Hi, since my PR has been merged, feel free to close this ticket (and please let me know if I am supposed to do that:)

Happy to leave that up to you. If you think new method arguments are worth it, feel free to leave open. Otherwise, feel free to close.

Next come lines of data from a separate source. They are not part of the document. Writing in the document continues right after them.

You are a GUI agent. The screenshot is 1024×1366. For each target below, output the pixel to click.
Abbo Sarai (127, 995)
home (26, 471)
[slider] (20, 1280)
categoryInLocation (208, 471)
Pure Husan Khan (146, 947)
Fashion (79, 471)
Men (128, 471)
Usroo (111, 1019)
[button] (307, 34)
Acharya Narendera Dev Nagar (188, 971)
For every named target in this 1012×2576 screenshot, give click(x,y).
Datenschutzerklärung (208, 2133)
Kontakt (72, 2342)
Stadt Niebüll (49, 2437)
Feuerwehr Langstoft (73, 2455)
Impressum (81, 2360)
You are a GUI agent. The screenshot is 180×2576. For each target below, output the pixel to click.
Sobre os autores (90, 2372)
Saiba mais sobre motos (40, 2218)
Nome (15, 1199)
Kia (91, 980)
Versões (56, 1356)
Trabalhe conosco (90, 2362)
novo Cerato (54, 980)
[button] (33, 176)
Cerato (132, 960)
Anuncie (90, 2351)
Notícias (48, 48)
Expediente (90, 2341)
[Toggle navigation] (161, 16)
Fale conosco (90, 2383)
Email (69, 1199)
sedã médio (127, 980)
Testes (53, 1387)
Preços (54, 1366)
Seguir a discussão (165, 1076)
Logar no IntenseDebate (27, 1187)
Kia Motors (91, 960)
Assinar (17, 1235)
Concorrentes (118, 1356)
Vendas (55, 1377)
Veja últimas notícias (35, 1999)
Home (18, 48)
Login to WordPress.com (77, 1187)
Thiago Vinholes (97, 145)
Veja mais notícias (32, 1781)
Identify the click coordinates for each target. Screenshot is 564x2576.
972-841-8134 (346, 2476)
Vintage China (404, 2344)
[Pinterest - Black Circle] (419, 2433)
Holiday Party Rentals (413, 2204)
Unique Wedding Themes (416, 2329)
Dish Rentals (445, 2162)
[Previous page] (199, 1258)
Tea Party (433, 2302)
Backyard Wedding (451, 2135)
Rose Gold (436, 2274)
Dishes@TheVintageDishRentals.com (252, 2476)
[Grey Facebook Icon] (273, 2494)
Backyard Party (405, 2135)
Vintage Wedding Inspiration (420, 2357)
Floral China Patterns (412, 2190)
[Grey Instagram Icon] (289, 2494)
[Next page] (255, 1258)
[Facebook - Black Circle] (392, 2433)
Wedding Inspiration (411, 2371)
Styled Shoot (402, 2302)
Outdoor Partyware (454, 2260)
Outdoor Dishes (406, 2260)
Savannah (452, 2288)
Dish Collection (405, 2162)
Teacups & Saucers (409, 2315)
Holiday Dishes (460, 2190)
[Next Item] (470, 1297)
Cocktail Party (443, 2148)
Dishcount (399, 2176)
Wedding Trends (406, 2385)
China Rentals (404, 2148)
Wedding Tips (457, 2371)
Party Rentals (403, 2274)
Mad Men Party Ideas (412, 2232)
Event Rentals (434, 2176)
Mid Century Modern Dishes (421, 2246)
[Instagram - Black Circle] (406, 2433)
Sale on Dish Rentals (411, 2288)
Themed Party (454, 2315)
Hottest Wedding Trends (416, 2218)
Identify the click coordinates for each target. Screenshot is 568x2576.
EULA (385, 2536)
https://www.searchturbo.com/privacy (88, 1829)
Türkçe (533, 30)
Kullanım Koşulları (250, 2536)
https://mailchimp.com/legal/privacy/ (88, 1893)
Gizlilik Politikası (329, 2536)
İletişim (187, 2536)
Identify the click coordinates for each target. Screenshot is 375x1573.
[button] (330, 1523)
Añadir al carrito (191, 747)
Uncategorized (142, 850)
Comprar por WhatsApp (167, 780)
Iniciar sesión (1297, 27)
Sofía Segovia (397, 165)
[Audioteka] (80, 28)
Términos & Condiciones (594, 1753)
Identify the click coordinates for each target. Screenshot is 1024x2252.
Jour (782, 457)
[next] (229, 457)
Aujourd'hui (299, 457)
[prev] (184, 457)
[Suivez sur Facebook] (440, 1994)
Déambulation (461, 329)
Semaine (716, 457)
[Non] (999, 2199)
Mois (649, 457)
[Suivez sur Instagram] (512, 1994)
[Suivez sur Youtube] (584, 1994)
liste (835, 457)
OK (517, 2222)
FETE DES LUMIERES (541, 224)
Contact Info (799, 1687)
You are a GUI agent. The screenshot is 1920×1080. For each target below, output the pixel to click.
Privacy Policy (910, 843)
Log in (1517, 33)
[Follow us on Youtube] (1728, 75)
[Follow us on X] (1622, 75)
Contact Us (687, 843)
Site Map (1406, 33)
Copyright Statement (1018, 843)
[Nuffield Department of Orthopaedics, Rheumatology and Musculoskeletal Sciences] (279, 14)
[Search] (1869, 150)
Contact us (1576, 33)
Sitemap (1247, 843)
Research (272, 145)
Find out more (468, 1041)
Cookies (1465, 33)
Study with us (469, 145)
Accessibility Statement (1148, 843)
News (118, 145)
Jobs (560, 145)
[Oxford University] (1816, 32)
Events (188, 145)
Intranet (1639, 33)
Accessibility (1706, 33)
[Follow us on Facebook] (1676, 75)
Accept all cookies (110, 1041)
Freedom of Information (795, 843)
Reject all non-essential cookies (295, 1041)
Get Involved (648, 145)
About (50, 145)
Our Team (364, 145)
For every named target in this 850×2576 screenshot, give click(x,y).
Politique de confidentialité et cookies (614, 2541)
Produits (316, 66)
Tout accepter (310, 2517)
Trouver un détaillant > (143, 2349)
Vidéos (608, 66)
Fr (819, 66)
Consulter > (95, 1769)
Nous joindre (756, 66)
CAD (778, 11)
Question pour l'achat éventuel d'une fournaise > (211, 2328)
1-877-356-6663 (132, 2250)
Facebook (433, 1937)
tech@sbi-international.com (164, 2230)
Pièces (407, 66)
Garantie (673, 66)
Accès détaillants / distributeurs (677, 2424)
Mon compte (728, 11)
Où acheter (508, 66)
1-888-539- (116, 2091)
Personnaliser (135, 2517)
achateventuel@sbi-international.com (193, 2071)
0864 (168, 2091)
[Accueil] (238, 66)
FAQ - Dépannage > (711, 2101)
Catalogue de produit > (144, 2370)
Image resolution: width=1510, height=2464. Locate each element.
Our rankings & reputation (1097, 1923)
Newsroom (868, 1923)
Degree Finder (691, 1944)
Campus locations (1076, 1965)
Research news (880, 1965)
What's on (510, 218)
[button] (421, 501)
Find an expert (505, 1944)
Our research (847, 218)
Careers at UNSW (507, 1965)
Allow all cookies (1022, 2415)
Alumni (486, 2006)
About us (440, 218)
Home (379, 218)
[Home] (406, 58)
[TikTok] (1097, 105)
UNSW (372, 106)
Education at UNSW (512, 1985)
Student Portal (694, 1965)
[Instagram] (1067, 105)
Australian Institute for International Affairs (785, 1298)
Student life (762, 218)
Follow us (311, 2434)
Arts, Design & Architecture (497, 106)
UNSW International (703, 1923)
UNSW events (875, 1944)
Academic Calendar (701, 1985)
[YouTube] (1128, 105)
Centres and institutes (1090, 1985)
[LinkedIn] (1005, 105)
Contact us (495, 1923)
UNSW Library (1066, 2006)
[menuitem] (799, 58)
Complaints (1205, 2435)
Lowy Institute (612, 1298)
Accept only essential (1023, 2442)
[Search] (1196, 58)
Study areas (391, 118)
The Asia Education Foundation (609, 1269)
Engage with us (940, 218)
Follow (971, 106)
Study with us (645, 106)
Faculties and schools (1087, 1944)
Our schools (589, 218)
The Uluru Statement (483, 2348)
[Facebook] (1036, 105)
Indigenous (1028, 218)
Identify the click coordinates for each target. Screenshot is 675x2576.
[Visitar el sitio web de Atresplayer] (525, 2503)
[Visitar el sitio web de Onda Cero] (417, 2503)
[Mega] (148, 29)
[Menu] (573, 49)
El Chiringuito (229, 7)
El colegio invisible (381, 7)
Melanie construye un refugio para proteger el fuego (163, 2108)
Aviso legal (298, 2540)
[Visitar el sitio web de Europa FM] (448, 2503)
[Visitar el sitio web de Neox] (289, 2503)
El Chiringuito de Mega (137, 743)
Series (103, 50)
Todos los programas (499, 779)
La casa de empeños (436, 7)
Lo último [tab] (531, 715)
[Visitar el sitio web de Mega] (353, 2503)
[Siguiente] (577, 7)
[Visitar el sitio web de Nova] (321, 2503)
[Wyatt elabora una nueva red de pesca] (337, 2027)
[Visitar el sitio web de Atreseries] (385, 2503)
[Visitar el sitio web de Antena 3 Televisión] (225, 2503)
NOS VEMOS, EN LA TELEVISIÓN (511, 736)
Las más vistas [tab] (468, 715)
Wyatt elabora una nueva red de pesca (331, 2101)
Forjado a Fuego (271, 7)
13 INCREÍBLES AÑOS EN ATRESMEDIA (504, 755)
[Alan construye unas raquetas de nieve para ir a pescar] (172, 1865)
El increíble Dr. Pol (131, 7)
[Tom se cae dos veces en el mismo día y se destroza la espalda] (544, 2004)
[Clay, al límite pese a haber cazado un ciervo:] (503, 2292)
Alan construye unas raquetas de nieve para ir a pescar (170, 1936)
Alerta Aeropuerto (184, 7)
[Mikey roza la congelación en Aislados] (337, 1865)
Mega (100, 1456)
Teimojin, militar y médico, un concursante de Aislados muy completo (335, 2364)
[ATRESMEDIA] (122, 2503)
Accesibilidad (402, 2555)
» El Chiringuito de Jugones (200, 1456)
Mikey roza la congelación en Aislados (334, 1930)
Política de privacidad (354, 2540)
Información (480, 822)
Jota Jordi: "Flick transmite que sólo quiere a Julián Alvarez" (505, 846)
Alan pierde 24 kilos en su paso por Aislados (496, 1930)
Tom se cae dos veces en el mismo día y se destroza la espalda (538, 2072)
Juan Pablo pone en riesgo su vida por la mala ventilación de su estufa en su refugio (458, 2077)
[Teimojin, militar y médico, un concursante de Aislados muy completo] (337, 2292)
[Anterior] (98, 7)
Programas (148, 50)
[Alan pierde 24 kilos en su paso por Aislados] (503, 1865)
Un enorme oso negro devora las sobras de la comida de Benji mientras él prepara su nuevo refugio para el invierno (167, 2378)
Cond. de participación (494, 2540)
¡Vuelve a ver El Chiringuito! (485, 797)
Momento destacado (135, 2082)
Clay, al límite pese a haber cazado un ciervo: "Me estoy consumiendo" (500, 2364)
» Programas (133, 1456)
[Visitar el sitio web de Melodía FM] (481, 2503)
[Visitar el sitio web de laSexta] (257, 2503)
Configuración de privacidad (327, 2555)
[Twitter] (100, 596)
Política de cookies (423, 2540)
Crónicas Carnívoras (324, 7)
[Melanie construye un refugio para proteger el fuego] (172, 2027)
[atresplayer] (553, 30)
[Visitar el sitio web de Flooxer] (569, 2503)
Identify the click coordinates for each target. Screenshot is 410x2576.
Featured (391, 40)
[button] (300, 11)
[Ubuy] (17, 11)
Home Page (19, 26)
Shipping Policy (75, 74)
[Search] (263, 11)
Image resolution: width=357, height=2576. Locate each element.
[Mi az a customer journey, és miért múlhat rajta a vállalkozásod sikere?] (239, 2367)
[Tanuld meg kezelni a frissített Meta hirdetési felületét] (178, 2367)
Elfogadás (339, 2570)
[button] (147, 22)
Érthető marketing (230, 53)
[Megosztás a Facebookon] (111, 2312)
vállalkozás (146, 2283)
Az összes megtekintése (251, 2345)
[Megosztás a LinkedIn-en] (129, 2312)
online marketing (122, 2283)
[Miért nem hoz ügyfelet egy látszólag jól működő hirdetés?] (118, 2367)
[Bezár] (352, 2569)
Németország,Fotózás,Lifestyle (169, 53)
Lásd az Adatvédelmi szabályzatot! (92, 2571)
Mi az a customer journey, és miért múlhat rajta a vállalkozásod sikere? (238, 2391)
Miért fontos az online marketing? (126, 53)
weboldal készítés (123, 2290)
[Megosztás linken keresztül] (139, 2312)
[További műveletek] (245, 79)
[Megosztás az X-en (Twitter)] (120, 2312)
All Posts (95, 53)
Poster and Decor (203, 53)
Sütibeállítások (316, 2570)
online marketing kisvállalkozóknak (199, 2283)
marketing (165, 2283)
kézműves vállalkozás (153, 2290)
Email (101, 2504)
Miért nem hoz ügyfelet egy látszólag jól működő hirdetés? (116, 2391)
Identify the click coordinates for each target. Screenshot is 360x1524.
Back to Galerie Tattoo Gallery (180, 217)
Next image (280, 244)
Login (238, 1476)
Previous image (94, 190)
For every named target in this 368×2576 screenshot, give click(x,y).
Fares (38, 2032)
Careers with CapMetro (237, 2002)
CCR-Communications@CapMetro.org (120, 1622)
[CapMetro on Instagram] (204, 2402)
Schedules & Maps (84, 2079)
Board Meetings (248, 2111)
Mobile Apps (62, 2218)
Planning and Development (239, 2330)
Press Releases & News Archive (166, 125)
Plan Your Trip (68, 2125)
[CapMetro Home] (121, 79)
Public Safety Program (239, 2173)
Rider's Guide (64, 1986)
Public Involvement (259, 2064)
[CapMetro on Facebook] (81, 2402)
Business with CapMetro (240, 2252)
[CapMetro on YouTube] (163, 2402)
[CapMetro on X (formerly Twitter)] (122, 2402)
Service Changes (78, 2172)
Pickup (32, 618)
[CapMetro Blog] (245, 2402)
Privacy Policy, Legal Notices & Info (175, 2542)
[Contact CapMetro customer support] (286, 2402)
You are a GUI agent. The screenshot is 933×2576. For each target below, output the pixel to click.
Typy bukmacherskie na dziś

I found out that if you put every item in its own individual chunk, you will get the desired output after resizing.

SAMPLE

import zarr
import numpy as np

z = zarr.open('data', mode='w', shape=(4, 6), chunks=(1, 1), dtype='i4')
z[:] = 1

print("Original zarr array with shape (4,6):")
print(z[:])

print("\nAfter resizing shape to (1,1):")
z.resize((1,1))
print(z[:])

print("\nAfter resizing shape back to (4,6):")
z.resize((4,6))
print(z[:])

OUTPUT

Original zarr array with shape (4,6):

[[1 1 1 1 1 1]
 [1 1 1 1 1 1]
 [1 1 1 1 1 1]
 [1 1 1 1 1 1]]

After resizing shape to (1,1):

[[1]]
After resizing shape back to (4,6):
[[1 0 0 0 0 0]
 [0 0 0 0 0 0]
 [0 0 0 0 0 0]
 [0 0 0 0 0 0]]

Caveat: This is not optimal when dealing with a large data array and it will also create a huge number of files.

Thanks for looking into this, @Jaykold. You're right that having a chunk size of 1 will work around the issue, but doing that for all dimensions with anything other than toy data isn't really an option.